O exemplo mais claro disso é o caso das Americanas (AMER3), antes listada no segmento especial de governança corporativa, a empresa é investigada por fraudes. Quando veio à tona o rombo, as ações despencaram de R$ 12,00 para R$ 2,72 e hoje estão cotadas a menos de R$1,00. “O Novo Mercado não impede fraudes contábeis. Esses eventos fazem com que o valor dos papéis caia de da noite para o dia, levando muitos investidores a perdas inestimáveis”, destaca Adilson Bolico, advogado especializado na defesa dos investidores minoritários e sócio da Mortari Bolico Advogados.

O especialista em governança corporativa, Roberto Gonzalez, lembra que foi justamente uma fraude que inspirou todo o avanço regulatório.

“Como consequência da derrocada da Enron, em 2002, foi criada a lei Sarbanes-Oxley que aumentou a exigência de transparência corporativa, com o objetivo de evitar novos casos de crime e fraudes fiscais. O mercado brasileiro acompanhou o movimento do americano, e muitas mudanças ocorreram, principalmente através da autorregulação. No entanto, como se pode ver, o cerco não foi suficiente”, alerta.

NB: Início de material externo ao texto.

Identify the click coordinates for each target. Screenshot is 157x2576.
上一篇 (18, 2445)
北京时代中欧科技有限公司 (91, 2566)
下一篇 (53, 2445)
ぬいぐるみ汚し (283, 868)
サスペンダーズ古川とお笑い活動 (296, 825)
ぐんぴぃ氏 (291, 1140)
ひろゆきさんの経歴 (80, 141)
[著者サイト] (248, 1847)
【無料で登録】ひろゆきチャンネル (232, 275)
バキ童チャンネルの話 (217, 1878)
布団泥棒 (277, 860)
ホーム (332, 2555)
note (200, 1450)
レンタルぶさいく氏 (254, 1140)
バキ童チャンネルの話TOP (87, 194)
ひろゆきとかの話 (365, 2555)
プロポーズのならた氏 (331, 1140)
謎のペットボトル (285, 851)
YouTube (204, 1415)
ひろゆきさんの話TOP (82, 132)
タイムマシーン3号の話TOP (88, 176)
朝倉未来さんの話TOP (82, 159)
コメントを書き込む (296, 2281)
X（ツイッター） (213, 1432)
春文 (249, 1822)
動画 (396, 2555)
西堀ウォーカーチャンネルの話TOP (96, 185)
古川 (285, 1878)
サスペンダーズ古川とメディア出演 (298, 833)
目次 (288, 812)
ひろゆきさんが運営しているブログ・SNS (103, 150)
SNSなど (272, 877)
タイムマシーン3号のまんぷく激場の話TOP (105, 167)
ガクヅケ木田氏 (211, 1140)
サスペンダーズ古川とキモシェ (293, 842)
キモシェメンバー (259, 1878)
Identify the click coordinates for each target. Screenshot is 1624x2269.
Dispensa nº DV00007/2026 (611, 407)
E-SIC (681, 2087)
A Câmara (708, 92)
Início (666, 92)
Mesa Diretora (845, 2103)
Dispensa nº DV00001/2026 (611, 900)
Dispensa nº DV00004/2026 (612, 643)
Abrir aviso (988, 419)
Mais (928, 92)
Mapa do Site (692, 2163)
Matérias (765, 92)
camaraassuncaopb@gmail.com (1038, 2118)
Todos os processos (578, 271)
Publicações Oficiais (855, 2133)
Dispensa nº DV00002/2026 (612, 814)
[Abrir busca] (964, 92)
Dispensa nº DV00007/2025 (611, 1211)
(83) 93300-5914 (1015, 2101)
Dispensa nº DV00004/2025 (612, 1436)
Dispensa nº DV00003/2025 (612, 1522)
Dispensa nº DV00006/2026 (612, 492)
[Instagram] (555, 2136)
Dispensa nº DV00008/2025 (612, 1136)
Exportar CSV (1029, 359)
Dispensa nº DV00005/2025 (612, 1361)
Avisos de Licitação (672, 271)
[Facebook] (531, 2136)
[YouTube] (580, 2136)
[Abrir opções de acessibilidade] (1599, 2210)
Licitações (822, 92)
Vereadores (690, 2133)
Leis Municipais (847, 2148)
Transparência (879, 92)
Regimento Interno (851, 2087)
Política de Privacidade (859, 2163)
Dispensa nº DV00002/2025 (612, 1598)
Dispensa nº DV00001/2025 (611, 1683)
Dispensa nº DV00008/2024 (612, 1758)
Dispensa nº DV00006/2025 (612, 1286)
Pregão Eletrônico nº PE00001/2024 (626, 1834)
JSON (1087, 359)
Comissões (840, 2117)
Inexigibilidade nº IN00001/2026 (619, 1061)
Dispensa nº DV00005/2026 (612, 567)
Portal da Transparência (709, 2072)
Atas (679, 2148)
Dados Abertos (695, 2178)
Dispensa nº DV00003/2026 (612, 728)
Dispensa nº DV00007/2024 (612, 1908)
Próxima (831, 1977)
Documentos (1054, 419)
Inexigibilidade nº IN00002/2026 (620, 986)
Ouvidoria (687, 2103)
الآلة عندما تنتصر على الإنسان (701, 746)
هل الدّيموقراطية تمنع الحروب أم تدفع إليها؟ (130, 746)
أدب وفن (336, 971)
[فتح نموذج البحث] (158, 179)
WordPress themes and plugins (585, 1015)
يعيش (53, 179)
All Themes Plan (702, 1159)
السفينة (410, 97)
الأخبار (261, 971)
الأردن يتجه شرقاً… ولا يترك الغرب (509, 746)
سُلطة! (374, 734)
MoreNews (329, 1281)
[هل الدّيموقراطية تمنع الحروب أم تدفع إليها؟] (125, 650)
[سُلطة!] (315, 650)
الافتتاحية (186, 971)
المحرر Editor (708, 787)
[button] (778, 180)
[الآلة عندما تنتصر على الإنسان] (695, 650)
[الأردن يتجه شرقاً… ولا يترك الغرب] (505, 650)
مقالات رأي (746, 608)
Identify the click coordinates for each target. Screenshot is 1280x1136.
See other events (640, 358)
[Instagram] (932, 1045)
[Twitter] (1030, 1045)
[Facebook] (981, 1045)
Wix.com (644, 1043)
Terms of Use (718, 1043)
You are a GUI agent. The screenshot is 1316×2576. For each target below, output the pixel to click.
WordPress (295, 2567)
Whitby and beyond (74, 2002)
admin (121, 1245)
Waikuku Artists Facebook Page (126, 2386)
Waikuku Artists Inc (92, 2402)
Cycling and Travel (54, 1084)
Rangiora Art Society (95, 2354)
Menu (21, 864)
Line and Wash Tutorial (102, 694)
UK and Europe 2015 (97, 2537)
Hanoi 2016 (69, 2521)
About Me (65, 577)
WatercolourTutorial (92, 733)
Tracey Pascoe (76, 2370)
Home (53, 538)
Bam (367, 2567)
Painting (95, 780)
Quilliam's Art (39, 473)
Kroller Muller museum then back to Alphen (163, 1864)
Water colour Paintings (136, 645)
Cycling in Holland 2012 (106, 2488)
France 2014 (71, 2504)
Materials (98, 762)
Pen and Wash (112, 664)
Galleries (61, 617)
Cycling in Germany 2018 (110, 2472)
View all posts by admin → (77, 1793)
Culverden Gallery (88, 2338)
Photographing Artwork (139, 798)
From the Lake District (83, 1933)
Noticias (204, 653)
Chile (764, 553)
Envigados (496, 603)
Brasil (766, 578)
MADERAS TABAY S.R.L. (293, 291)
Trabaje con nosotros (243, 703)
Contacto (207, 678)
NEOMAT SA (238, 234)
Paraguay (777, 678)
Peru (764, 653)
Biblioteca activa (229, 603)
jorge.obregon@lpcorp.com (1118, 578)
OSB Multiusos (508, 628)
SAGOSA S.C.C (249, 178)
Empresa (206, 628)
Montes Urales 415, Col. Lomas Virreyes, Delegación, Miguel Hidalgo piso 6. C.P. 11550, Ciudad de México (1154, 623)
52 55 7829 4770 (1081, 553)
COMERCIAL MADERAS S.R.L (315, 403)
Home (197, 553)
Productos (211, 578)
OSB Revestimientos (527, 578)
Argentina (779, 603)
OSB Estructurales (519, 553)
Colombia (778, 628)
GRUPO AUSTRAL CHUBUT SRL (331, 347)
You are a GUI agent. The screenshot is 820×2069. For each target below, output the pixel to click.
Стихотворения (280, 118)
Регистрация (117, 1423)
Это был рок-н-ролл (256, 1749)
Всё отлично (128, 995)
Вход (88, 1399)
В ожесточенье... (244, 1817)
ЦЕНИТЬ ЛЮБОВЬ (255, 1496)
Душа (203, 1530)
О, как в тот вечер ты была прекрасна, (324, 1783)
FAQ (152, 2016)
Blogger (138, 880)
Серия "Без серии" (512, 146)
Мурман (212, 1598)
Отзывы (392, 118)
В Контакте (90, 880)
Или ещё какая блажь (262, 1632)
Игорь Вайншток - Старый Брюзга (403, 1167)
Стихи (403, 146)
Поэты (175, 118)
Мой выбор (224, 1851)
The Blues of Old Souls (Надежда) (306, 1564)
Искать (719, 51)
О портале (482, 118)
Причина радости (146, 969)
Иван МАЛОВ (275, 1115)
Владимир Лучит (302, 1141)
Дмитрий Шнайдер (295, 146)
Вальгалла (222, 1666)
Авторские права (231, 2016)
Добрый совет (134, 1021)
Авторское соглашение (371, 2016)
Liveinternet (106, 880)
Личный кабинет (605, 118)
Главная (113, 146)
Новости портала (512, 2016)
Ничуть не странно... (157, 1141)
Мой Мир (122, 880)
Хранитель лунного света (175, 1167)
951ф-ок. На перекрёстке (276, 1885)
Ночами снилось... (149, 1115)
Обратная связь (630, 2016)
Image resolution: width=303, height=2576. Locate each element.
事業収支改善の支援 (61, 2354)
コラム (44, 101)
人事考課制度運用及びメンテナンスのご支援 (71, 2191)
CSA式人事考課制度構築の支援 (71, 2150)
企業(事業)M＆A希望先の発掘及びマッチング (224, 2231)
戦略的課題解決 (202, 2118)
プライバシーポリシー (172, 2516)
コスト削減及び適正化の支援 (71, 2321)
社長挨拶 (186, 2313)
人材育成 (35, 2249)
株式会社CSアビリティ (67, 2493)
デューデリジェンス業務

Além de IRB e Americanas, muitos outros casos têm gerado perdas aos investidores, como o que ocorreu com a Eletromídia (ELMD3). Uma alteração-relâmpago do estatuto beneficiou a Globo, permitiu que o conglomerado de mídia aumentasse sua participação na empresa a toque de caixa, sem que os demais acionistas sequer soubessem os termos da transação anteriormente firmada com o acionista controlador.

“A medida privou investidores minoritários de vender os seus papéis com prêmio em relação ao preço de mercado”, diz Schweitzer.

Houve também o embate entre minoritários e a holding imobiliária Nexpe (NEXP3), antiga BR Brokers. Pouco antes de pedir recuperação judicial, a empresa levantou empréstimo junto a seu acionista controlador, o fundo Cerberus Capital Management, dando como garantia as quotas de participação na única empresa saudável do grupo – a Credimorar. Enquanto o controlador reservou a empresa saudável para si, os minoritários sofreram fortes perdas ao se deparar com uma empresa esvaziada.

Outro exemplo foi a Mitre (MTRE3), que recentemente queimou sua reputação no mercado em apenas um dia, aprovando quase na marra em seu Conselho a aquisição de imóveis de propriedade do acionista controlador cujas características fogem completamente do escopo de atuação da empresa.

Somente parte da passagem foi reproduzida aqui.